PROBLEM DETAILS → Reproduce the entries below, substituting "interface agent" for each occurrence of "GUI agent" and changing nothing else.

^^^^^^^^^^^^^^^^

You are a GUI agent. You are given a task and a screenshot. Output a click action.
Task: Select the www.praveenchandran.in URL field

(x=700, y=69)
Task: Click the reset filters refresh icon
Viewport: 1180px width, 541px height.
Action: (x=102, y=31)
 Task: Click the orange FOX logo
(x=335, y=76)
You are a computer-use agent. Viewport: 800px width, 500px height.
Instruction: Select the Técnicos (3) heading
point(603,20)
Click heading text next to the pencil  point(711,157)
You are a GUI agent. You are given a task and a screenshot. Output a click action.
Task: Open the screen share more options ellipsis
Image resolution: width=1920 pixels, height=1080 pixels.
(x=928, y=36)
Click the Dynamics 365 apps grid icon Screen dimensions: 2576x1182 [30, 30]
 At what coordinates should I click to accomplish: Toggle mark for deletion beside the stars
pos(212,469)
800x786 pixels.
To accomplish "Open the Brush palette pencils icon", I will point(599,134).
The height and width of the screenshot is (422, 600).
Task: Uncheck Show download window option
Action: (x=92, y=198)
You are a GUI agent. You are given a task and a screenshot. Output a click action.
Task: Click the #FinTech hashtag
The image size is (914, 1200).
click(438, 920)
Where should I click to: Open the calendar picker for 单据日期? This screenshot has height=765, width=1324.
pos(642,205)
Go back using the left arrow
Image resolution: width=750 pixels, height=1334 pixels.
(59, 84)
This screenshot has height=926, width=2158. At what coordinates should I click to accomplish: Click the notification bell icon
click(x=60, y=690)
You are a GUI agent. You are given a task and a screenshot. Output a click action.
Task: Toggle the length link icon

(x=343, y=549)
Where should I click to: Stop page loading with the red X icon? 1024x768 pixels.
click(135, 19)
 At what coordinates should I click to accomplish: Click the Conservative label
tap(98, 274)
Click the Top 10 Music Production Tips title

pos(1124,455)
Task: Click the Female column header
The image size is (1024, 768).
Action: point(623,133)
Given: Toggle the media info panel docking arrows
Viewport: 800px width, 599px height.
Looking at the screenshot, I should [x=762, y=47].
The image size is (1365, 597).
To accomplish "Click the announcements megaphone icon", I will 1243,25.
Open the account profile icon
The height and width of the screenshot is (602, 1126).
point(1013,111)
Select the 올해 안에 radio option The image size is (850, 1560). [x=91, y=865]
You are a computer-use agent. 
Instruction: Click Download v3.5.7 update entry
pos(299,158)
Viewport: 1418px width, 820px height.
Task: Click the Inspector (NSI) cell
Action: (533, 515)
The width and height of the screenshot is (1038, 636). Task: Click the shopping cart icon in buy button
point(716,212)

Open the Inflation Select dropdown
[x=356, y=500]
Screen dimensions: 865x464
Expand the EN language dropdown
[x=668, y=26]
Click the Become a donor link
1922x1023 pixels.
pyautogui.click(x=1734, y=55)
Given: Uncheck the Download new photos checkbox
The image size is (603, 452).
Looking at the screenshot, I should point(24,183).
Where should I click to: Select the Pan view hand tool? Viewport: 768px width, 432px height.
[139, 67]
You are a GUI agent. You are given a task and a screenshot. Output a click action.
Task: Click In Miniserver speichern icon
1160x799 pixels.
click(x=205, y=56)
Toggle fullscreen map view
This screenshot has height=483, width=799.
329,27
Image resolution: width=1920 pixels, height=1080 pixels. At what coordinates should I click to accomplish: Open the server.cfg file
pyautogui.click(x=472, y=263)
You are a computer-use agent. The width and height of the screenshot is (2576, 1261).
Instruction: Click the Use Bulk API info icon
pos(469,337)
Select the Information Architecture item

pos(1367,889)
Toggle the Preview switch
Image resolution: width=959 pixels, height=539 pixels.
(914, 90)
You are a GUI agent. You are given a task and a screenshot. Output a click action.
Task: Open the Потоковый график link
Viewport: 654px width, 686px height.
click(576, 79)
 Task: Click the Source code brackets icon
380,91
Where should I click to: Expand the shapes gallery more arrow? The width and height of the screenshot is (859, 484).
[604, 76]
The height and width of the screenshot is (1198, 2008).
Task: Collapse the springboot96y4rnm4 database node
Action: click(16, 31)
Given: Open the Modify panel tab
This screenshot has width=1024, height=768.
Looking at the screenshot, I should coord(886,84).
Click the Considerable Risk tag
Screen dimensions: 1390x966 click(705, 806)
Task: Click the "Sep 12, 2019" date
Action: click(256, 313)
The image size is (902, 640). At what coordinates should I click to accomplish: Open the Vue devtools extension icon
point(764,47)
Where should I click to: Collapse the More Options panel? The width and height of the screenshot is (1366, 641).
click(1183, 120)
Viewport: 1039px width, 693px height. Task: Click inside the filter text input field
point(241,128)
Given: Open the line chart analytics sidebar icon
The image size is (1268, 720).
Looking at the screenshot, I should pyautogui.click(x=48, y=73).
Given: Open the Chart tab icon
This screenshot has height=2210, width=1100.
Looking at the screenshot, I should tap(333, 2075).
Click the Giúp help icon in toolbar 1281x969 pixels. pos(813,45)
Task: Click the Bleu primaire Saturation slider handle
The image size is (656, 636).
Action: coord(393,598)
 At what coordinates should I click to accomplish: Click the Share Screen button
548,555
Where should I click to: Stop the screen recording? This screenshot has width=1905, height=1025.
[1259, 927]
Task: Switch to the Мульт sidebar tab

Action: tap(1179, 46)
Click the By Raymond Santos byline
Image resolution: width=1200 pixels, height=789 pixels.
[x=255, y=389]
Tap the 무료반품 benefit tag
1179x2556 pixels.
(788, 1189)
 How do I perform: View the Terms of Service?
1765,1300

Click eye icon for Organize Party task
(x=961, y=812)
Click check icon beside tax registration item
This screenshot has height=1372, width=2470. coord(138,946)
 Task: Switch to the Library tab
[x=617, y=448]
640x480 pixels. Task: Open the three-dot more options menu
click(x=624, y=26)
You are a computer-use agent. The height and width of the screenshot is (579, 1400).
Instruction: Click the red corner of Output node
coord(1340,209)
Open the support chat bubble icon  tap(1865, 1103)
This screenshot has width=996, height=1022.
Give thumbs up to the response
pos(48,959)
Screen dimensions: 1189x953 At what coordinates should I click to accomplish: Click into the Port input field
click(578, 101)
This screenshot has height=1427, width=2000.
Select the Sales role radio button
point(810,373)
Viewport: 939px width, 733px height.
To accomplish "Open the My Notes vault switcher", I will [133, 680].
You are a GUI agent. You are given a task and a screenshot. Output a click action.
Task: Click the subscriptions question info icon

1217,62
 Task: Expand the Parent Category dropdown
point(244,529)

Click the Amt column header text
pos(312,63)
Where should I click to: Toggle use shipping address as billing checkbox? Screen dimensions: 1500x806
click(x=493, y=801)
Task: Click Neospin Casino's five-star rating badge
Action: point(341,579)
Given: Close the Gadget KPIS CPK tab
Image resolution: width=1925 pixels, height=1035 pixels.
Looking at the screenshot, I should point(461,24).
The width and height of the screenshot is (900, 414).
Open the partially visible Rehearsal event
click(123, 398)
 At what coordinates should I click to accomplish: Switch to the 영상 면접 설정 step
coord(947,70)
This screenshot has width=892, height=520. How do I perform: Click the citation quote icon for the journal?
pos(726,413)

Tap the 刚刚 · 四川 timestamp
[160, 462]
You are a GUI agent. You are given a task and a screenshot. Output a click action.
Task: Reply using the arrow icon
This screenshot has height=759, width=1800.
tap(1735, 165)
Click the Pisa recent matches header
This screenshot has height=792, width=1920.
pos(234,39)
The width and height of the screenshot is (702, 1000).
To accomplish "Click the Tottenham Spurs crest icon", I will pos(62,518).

^^^^^^^^^^^^^^^^

FULL RESPONSE →
You are a interface agent. You are given a task and a screenshot. Output a click action.
Task: Select the www.praveenchandran.in URL field

(x=700, y=69)
Task: Click the reset filters refresh icon
Viewport: 1180px width, 541px height.
Action: (x=102, y=31)
 Task: Click the orange FOX logo
(x=335, y=76)
You are a computer-use agent. Viewport: 800px width, 500px height.
Instruction: Select the Técnicos (3) heading
point(603,20)
Click heading text next to the pencil  point(711,157)
You are a interface agent. You are given a task and a screenshot. Output a click action.
Task: Open the screen share more options ellipsis
Image resolution: width=1920 pixels, height=1080 pixels.
(x=928, y=36)
Click the Dynamics 365 apps grid icon Screen dimensions: 2576x1182 [30, 30]
 At what coordinates should I click to accomplish: Toggle mark for deletion beside the stars
pos(212,469)
800x786 pixels.
To accomplish "Open the Brush palette pencils icon", I will point(599,134).
The height and width of the screenshot is (422, 600).
Task: Uncheck Show download window option
Action: (x=92, y=198)
You are a interface agent. You are given a task and a screenshot. Output a click action.
Task: Click the #FinTech hashtag
The image size is (914, 1200).
click(438, 920)
Where should I click to: Open the calendar picker for 单据日期? This screenshot has height=765, width=1324.
pos(642,205)
Go back using the left arrow
Image resolution: width=750 pixels, height=1334 pixels.
(59, 84)
This screenshot has height=926, width=2158. At what coordinates should I click to accomplish: Click the notification bell icon
click(x=60, y=690)
You are a interface agent. You are given a task and a screenshot. Output a click action.
Task: Toggle the length link icon

(x=343, y=549)
Where should I click to: Stop page loading with the red X icon? 1024x768 pixels.
click(135, 19)
 At what coordinates should I click to accomplish: Click the Conservative label
tap(98, 274)
Click the Top 10 Music Production Tips title

pos(1124,455)
Task: Click the Female column header
The image size is (1024, 768).
Action: point(623,133)
Given: Toggle the media info panel docking arrows
Viewport: 800px width, 599px height.
Looking at the screenshot, I should [x=762, y=47].
The image size is (1365, 597).
To accomplish "Click the announcements megaphone icon", I will 1243,25.
Open the account profile icon
The height and width of the screenshot is (602, 1126).
point(1013,111)
Select the 올해 안에 radio option The image size is (850, 1560). [x=91, y=865]
You are a computer-use agent. 
Instruction: Click Download v3.5.7 update entry
pos(299,158)
Viewport: 1418px width, 820px height.
Task: Click the Inspector (NSI) cell
Action: (533, 515)
The width and height of the screenshot is (1038, 636). Task: Click the shopping cart icon in buy button
point(716,212)

Open the Inflation Select dropdown
[x=356, y=500]
Screen dimensions: 865x464
Expand the EN language dropdown
[x=668, y=26]
Click the Become a donor link
1922x1023 pixels.
pyautogui.click(x=1734, y=55)
Given: Uncheck the Download new photos checkbox
The image size is (603, 452).
Looking at the screenshot, I should point(24,183).
Where should I click to: Select the Pan view hand tool? Viewport: 768px width, 432px height.
[139, 67]
You are a interface agent. You are given a task and a screenshot. Output a click action.
Task: Click In Miniserver speichern icon
1160x799 pixels.
click(x=205, y=56)
Toggle fullscreen map view
This screenshot has height=483, width=799.
329,27
Image resolution: width=1920 pixels, height=1080 pixels. At what coordinates should I click to accomplish: Open the server.cfg file
pyautogui.click(x=472, y=263)
You are a computer-use agent. The width and height of the screenshot is (2576, 1261).
Instruction: Click the Use Bulk API info icon
pos(469,337)
Select the Information Architecture item

pos(1367,889)
Toggle the Preview switch
Image resolution: width=959 pixels, height=539 pixels.
(914, 90)
You are a interface agent. You are given a task and a screenshot. Output a click action.
Task: Open the Потоковый график link
Viewport: 654px width, 686px height.
click(576, 79)
 Task: Click the Source code brackets icon
380,91
Where should I click to: Expand the shapes gallery more arrow? The width and height of the screenshot is (859, 484).
[604, 76]
The height and width of the screenshot is (1198, 2008).
Task: Collapse the springboot96y4rnm4 database node
Action: click(16, 31)
Given: Open the Modify panel tab
This screenshot has width=1024, height=768.
Looking at the screenshot, I should coord(886,84).
Click the Considerable Risk tag
Screen dimensions: 1390x966 click(705, 806)
Task: Click the "Sep 12, 2019" date
Action: click(256, 313)
The image size is (902, 640). At what coordinates should I click to accomplish: Open the Vue devtools extension icon
point(764,47)
Where should I click to: Collapse the More Options panel? The width and height of the screenshot is (1366, 641).
click(1183, 120)
Viewport: 1039px width, 693px height. Task: Click inside the filter text input field
point(241,128)
Given: Open the line chart analytics sidebar icon
The image size is (1268, 720).
Looking at the screenshot, I should pyautogui.click(x=48, y=73).
Given: Open the Chart tab icon
This screenshot has height=2210, width=1100.
Looking at the screenshot, I should tap(333, 2075).
Click the Giúp help icon in toolbar 1281x969 pixels. pos(813,45)
Task: Click the Bleu primaire Saturation slider handle
The image size is (656, 636).
Action: coord(393,598)
 At what coordinates should I click to accomplish: Click the Share Screen button
548,555
Where should I click to: Stop the screen recording? This screenshot has width=1905, height=1025.
[1259, 927]
Task: Switch to the Мульт sidebar tab

Action: tap(1179, 46)
Click the By Raymond Santos byline
Image resolution: width=1200 pixels, height=789 pixels.
[x=255, y=389]
Tap the 무료반품 benefit tag
1179x2556 pixels.
(788, 1189)
 How do I perform: View the Terms of Service?
1765,1300

Click eye icon for Organize Party task
(x=961, y=812)
Click check icon beside tax registration item
This screenshot has height=1372, width=2470. coord(138,946)
 Task: Switch to the Library tab
[x=617, y=448]
640x480 pixels. Task: Open the three-dot more options menu
click(x=624, y=26)
You are a computer-use agent. The height and width of the screenshot is (579, 1400).
Instruction: Click the red corner of Output node
coord(1340,209)
Open the support chat bubble icon  tap(1865, 1103)
This screenshot has width=996, height=1022.
Give thumbs up to the response
pos(48,959)
Screen dimensions: 1189x953 At what coordinates should I click to accomplish: Click into the Port input field
click(578, 101)
This screenshot has height=1427, width=2000.
Select the Sales role radio button
point(810,373)
Viewport: 939px width, 733px height.
To accomplish "Open the My Notes vault switcher", I will [133, 680].
You are a interface agent. You are given a task and a screenshot. Output a click action.
Task: Click the subscriptions question info icon

1217,62
 Task: Expand the Parent Category dropdown
point(244,529)

Click the Amt column header text
pos(312,63)
Where should I click to: Toggle use shipping address as billing checkbox? Screen dimensions: 1500x806
click(x=493, y=801)
Task: Click Neospin Casino's five-star rating badge
Action: point(341,579)
Given: Close the Gadget KPIS CPK tab
Image resolution: width=1925 pixels, height=1035 pixels.
Looking at the screenshot, I should point(461,24).
The width and height of the screenshot is (900, 414).
Open the partially visible Rehearsal event
click(123, 398)
 At what coordinates should I click to accomplish: Switch to the 영상 면접 설정 step
coord(947,70)
This screenshot has width=892, height=520. How do I perform: Click the citation quote icon for the journal?
pos(726,413)

Tap the 刚刚 · 四川 timestamp
[160, 462]
You are a interface agent. You are given a task and a screenshot. Output a click action.
Task: Reply using the arrow icon
This screenshot has height=759, width=1800.
tap(1735, 165)
Click the Pisa recent matches header
This screenshot has height=792, width=1920.
pos(234,39)
The width and height of the screenshot is (702, 1000).
To accomplish "Click the Tottenham Spurs crest icon", I will pos(62,518).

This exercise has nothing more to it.